Your instructions: Exact reproduction of all the data is needed.

• • • •

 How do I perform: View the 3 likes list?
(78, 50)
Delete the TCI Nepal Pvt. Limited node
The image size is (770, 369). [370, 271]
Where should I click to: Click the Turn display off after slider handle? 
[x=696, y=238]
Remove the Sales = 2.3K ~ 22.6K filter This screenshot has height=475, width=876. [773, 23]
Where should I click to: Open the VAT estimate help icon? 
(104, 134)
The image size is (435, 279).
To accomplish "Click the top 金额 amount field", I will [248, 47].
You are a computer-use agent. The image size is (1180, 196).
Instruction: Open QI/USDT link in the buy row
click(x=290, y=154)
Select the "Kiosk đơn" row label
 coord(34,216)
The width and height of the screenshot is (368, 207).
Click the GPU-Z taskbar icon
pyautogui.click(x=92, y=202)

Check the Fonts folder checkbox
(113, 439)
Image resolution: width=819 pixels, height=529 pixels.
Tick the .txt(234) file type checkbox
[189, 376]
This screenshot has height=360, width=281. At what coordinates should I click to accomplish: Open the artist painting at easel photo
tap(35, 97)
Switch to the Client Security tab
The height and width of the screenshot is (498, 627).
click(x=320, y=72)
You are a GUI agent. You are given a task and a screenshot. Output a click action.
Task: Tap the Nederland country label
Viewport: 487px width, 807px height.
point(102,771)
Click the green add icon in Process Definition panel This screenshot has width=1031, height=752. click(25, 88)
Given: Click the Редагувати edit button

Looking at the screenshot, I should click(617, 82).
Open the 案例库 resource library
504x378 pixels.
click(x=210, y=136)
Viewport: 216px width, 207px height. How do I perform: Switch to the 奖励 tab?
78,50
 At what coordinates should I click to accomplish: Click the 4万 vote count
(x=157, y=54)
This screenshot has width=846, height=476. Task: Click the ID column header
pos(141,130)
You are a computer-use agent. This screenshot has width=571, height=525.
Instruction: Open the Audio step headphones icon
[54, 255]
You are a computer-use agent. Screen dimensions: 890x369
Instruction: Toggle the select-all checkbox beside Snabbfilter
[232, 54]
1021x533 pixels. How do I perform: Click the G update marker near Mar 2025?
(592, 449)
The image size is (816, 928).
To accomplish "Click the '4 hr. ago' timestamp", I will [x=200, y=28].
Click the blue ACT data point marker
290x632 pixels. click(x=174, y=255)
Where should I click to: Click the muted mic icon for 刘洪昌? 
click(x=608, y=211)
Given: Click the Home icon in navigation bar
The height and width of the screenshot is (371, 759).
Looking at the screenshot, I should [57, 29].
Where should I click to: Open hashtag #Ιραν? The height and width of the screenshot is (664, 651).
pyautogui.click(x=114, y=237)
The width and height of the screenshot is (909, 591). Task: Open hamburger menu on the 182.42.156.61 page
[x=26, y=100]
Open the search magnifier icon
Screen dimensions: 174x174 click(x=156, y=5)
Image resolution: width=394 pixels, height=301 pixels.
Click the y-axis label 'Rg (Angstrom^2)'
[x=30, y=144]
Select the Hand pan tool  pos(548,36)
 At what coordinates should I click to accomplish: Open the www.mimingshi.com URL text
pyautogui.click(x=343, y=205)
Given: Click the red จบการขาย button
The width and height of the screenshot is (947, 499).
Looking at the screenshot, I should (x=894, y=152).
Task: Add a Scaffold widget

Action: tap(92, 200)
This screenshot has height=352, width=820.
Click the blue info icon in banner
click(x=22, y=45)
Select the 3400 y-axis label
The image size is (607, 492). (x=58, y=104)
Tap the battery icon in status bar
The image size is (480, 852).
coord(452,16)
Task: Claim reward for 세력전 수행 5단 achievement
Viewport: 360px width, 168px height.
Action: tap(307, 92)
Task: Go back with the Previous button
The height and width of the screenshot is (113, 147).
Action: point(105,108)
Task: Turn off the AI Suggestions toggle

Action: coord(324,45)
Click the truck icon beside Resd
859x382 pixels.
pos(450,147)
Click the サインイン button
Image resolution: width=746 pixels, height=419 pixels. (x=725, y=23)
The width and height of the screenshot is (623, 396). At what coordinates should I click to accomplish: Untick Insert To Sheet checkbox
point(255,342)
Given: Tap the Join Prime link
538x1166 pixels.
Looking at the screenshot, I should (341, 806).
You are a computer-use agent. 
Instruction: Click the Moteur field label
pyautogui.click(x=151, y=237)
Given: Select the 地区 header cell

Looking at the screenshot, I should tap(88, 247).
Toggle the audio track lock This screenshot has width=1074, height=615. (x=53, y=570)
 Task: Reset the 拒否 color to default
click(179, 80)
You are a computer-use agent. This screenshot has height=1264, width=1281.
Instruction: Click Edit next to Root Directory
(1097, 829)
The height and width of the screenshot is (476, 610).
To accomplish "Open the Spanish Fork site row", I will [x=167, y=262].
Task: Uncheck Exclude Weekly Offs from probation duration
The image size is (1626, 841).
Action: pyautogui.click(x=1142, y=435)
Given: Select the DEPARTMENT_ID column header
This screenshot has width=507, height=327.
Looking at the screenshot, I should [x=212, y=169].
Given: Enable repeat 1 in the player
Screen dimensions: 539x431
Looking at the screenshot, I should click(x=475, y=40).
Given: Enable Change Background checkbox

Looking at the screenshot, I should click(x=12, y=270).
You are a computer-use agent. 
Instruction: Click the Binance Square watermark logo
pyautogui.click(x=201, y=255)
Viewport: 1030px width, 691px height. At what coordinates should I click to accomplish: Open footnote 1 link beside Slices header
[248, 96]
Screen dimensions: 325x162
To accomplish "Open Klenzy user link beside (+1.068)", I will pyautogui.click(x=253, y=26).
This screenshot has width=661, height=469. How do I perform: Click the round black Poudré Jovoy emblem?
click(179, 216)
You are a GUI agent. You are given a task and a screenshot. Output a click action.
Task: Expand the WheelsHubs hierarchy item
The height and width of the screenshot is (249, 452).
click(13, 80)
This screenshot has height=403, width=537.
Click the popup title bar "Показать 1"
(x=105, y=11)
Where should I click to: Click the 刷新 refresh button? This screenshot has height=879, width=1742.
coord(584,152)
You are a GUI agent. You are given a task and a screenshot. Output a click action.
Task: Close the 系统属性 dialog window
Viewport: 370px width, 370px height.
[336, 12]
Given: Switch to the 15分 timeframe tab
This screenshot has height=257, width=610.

• • • •

Written reply:
 How do I perform: View the 3 likes list?
(78, 50)
Delete the TCI Nepal Pvt. Limited node
The image size is (770, 369). [370, 271]
Where should I click to: Click the Turn display off after slider handle? 
[x=696, y=238]
Remove the Sales = 2.3K ~ 22.6K filter This screenshot has height=475, width=876. [773, 23]
Where should I click to: Open the VAT estimate help icon? 
(104, 134)
The image size is (435, 279).
To accomplish "Click the top 金额 amount field", I will [248, 47].
You are a computer-use agent. The image size is (1180, 196).
Instruction: Open QI/USDT link in the buy row
click(x=290, y=154)
Select the "Kiosk đơn" row label
 coord(34,216)
The width and height of the screenshot is (368, 207).
Click the GPU-Z taskbar icon
pyautogui.click(x=92, y=202)

Check the Fonts folder checkbox
(113, 439)
Image resolution: width=819 pixels, height=529 pixels.
Tick the .txt(234) file type checkbox
[189, 376]
This screenshot has height=360, width=281. At what coordinates should I click to accomplish: Open the artist painting at easel photo
tap(35, 97)
Switch to the Client Security tab
The height and width of the screenshot is (498, 627).
click(x=320, y=72)
You are a GUI agent. You are given a task and a screenshot. Output a click action.
Task: Tap the Nederland country label
Viewport: 487px width, 807px height.
point(102,771)
Click the green add icon in Process Definition panel This screenshot has width=1031, height=752. click(25, 88)
Given: Click the Редагувати edit button

Looking at the screenshot, I should click(617, 82).
Open the 案例库 resource library
504x378 pixels.
click(x=210, y=136)
Viewport: 216px width, 207px height. How do I perform: Switch to the 奖励 tab?
78,50
 At what coordinates should I click to accomplish: Click the 4万 vote count
(x=157, y=54)
This screenshot has width=846, height=476. Task: Click the ID column header
pos(141,130)
You are a computer-use agent. This screenshot has width=571, height=525.
Instruction: Open the Audio step headphones icon
[54, 255]
You are a computer-use agent. Screen dimensions: 890x369
Instruction: Toggle the select-all checkbox beside Snabbfilter
[232, 54]
1021x533 pixels. How do I perform: Click the G update marker near Mar 2025?
(592, 449)
The image size is (816, 928).
To accomplish "Click the '4 hr. ago' timestamp", I will [x=200, y=28].
Click the blue ACT data point marker
290x632 pixels. click(x=174, y=255)
Where should I click to: Click the muted mic icon for 刘洪昌? 
click(x=608, y=211)
Given: Click the Home icon in navigation bar
The height and width of the screenshot is (371, 759).
Looking at the screenshot, I should [57, 29].
Where should I click to: Open hashtag #Ιραν? The height and width of the screenshot is (664, 651).
pyautogui.click(x=114, y=237)
The width and height of the screenshot is (909, 591). Task: Open hamburger menu on the 182.42.156.61 page
[x=26, y=100]
Open the search magnifier icon
Screen dimensions: 174x174 click(x=156, y=5)
Image resolution: width=394 pixels, height=301 pixels.
Click the y-axis label 'Rg (Angstrom^2)'
[x=30, y=144]
Select the Hand pan tool  pos(548,36)
 At what coordinates should I click to accomplish: Open the www.mimingshi.com URL text
pyautogui.click(x=343, y=205)
Given: Click the red จบการขาย button
The width and height of the screenshot is (947, 499).
Looking at the screenshot, I should (x=894, y=152).
Task: Add a Scaffold widget

Action: tap(92, 200)
This screenshot has height=352, width=820.
Click the blue info icon in banner
click(x=22, y=45)
Select the 3400 y-axis label
The image size is (607, 492). (x=58, y=104)
Tap the battery icon in status bar
The image size is (480, 852).
coord(452,16)
Task: Claim reward for 세력전 수행 5단 achievement
Viewport: 360px width, 168px height.
Action: tap(307, 92)
Task: Go back with the Previous button
The height and width of the screenshot is (113, 147).
Action: point(105,108)
Task: Turn off the AI Suggestions toggle

Action: coord(324,45)
Click the truck icon beside Resd
859x382 pixels.
pos(450,147)
Click the サインイン button
Image resolution: width=746 pixels, height=419 pixels. (x=725, y=23)
The width and height of the screenshot is (623, 396). At what coordinates should I click to accomplish: Untick Insert To Sheet checkbox
point(255,342)
Given: Tap the Join Prime link
538x1166 pixels.
Looking at the screenshot, I should (341, 806).
You are a computer-use agent. 
Instruction: Click the Moteur field label
pyautogui.click(x=151, y=237)
Given: Select the 地区 header cell

Looking at the screenshot, I should tap(88, 247).
Toggle the audio track lock This screenshot has width=1074, height=615. (x=53, y=570)
 Task: Reset the 拒否 color to default
click(179, 80)
You are a computer-use agent. This screenshot has height=1264, width=1281.
Instruction: Click Edit next to Root Directory
(1097, 829)
The height and width of the screenshot is (476, 610).
To accomplish "Open the Spanish Fork site row", I will [x=167, y=262].
Task: Uncheck Exclude Weekly Offs from probation duration
The image size is (1626, 841).
Action: pyautogui.click(x=1142, y=435)
Given: Select the DEPARTMENT_ID column header
This screenshot has width=507, height=327.
Looking at the screenshot, I should [x=212, y=169].
Given: Enable repeat 1 in the player
Screen dimensions: 539x431
Looking at the screenshot, I should click(x=475, y=40).
Given: Enable Change Background checkbox

Looking at the screenshot, I should click(x=12, y=270).
You are a computer-use agent. 
Instruction: Click the Binance Square watermark logo
pyautogui.click(x=201, y=255)
Viewport: 1030px width, 691px height. At what coordinates should I click to accomplish: Open footnote 1 link beside Slices header
[248, 96]
Screen dimensions: 325x162
To accomplish "Open Klenzy user link beside (+1.068)", I will pyautogui.click(x=253, y=26).
This screenshot has width=661, height=469. How do I perform: Click the round black Poudré Jovoy emblem?
click(179, 216)
You are a GUI agent. You are given a task and a screenshot. Output a click action.
Task: Expand the WheelsHubs hierarchy item
The height and width of the screenshot is (249, 452).
click(13, 80)
This screenshot has height=403, width=537.
Click the popup title bar "Показать 1"
(x=105, y=11)
Where should I click to: Click the 刷新 refresh button? This screenshot has height=879, width=1742.
coord(584,152)
You are a GUI agent. You are given a task and a screenshot. Output a click action.
Task: Close the 系统属性 dialog window
Viewport: 370px width, 370px height.
[336, 12]
Given: Switch to the 15分 timeframe tab
This screenshot has height=257, width=610.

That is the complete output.